Your reply should contain nothing except the lines from the one with "The height and" through the end of the listing below, reproduced exactly and stripped of pictures.

━━━━━━━━

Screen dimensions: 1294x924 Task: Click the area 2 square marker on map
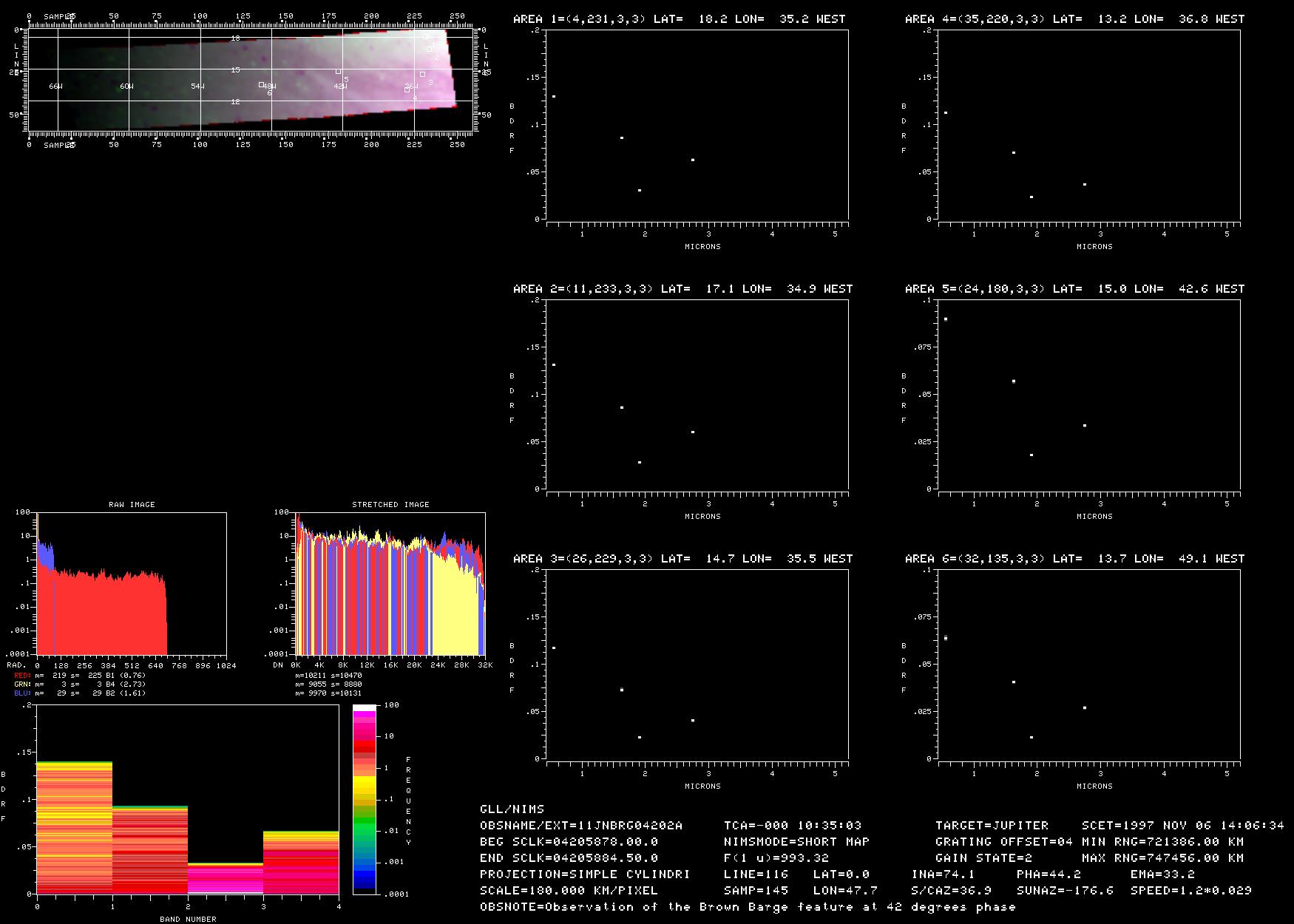click(429, 50)
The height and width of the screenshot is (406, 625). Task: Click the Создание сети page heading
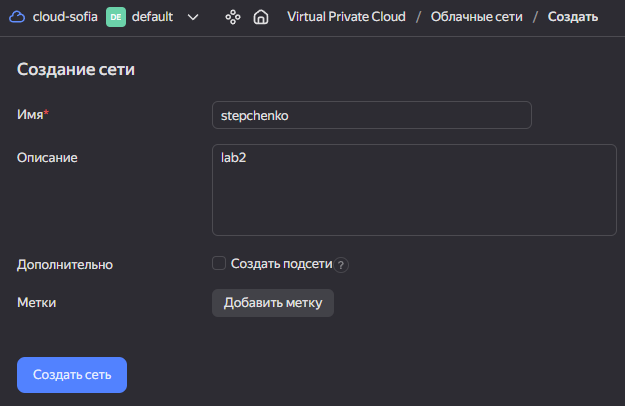tap(76, 69)
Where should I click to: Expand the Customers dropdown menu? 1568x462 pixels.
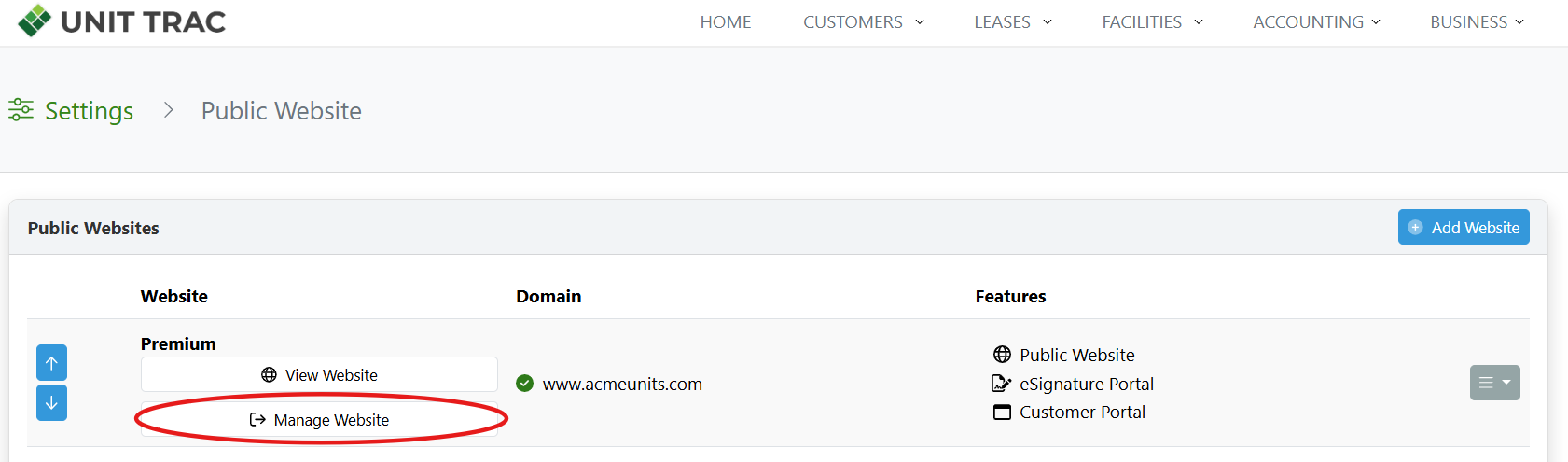863,22
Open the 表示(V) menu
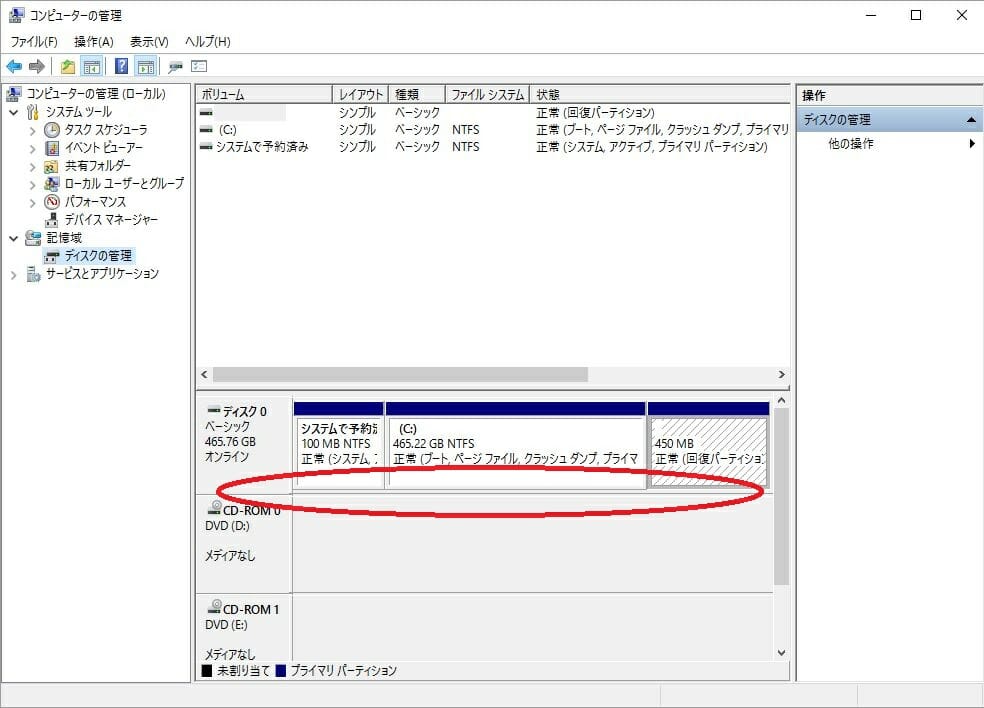Viewport: 984px width, 708px height. [149, 42]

━━━━━━━━

| Response |
The height and width of the screenshot is (406, 625). Task: Click the Создание сети page heading
tap(76, 69)
Where should I click to: Expand the Customers dropdown menu? 1568x462 pixels.
863,22
Open the 表示(V) menu
Viewport: 984px width, 708px height. [149, 42]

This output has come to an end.